— THE DATA —
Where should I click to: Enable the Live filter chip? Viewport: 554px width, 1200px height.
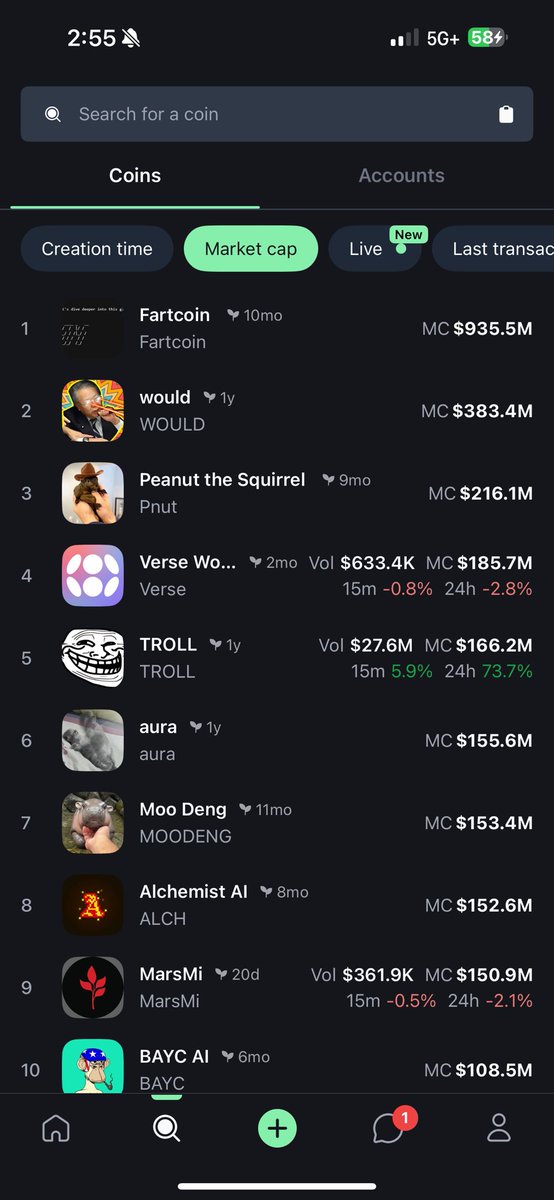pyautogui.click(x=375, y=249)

...

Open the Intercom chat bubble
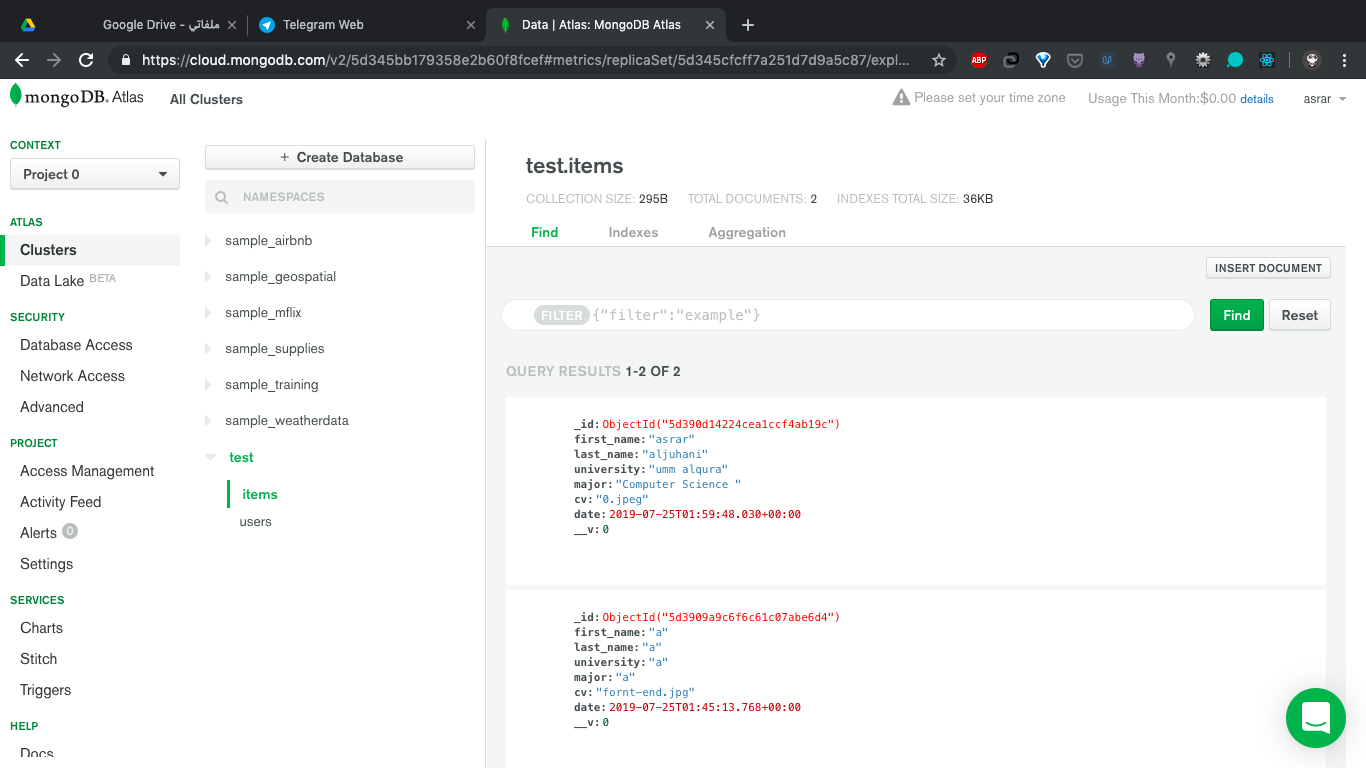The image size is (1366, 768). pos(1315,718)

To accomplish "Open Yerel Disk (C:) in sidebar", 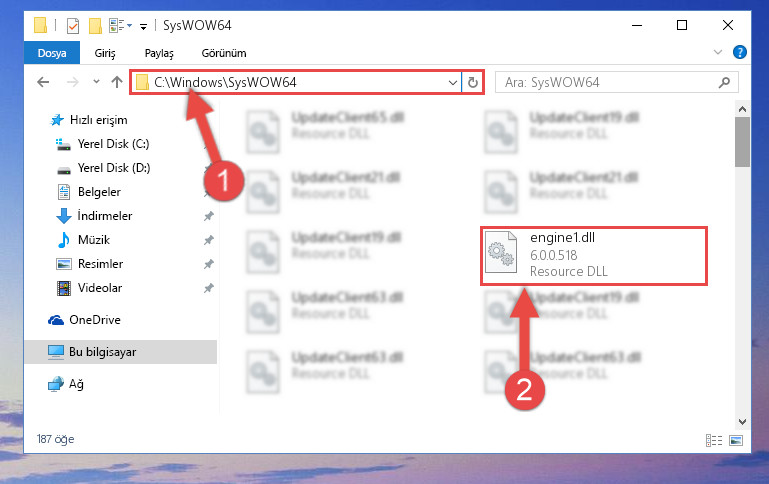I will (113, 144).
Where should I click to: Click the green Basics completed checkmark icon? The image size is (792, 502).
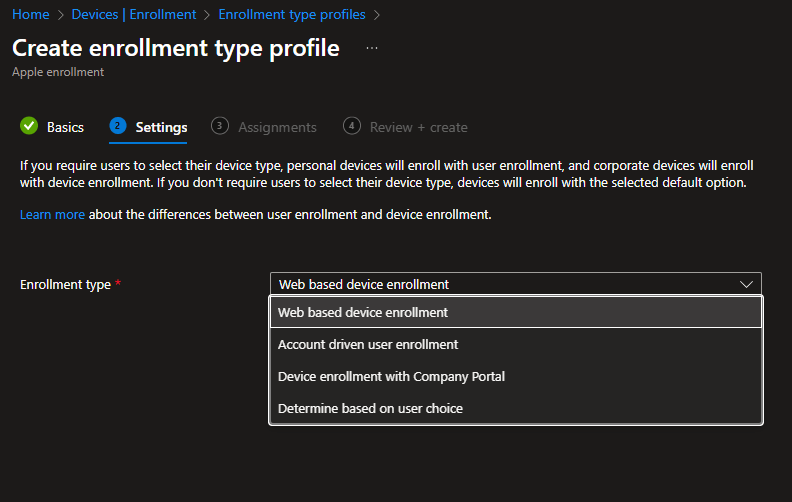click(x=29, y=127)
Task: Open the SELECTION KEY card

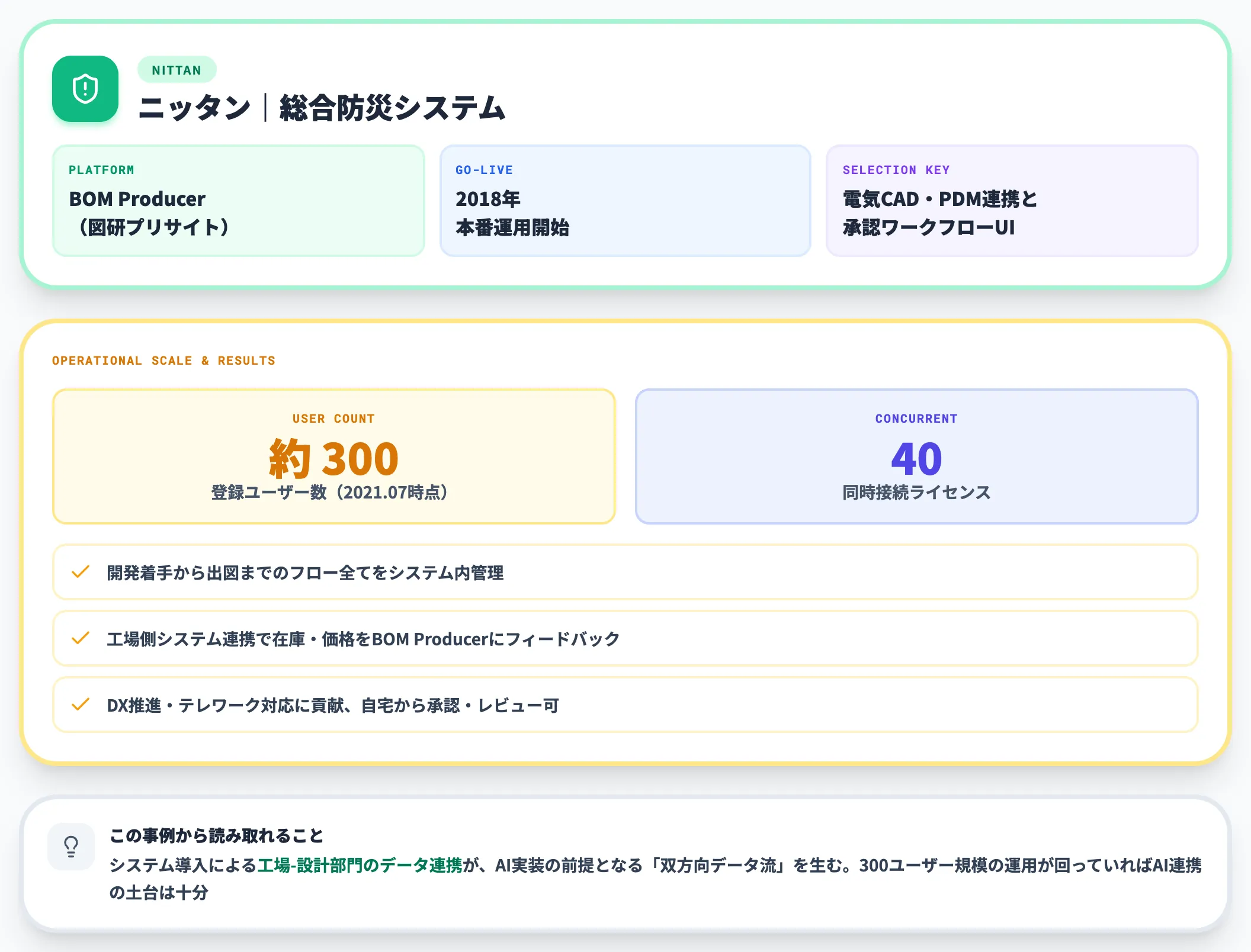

==

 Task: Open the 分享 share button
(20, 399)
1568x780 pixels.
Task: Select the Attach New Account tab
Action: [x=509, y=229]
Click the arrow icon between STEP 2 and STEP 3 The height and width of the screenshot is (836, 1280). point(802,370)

— WHAT YOU WILL DO —
Nothing but the lines from the one containing "Where should I click to: Click" through the one containing "Task: Open the SELECTION KEY card" should appear, copied exactly from the material above and without pictures.

— EXPECTED OUTPUT —
Where should I click to: Click the green Basics completed checkmark icon? The image size is (792, 502).
click(x=29, y=127)
Task: Open the SELECTION KEY card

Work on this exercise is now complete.